(Записи о расположении объектов)
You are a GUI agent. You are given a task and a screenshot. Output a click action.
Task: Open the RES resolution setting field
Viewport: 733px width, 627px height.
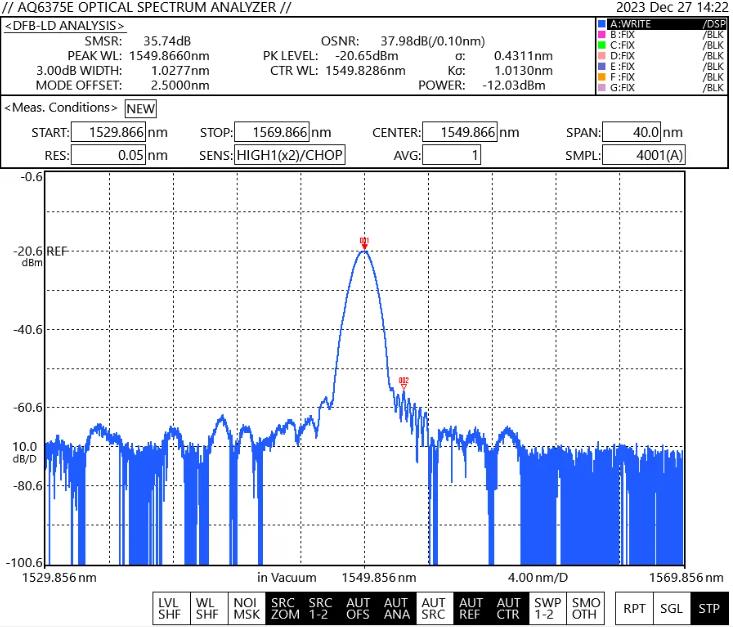point(109,155)
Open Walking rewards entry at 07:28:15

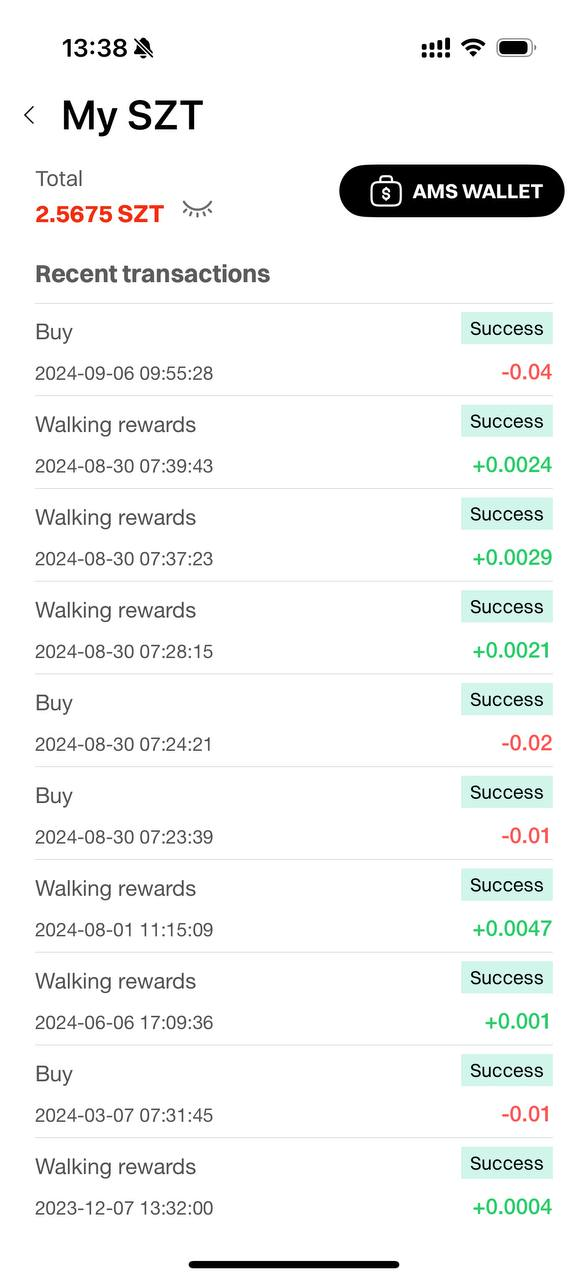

» **Задача для решения**:
Перепишите все записи выше строка в строку, ничего не меняя. Изображения в ответ не включайте.

» **Ответ к задаче**:
You are a GUI agent. You are given a task and a screenshot. Output a click action.
Task: Open the RES resolution setting field
Viewport: 733px width, 627px height.
point(109,155)
Open Walking rewards entry at 07:28:15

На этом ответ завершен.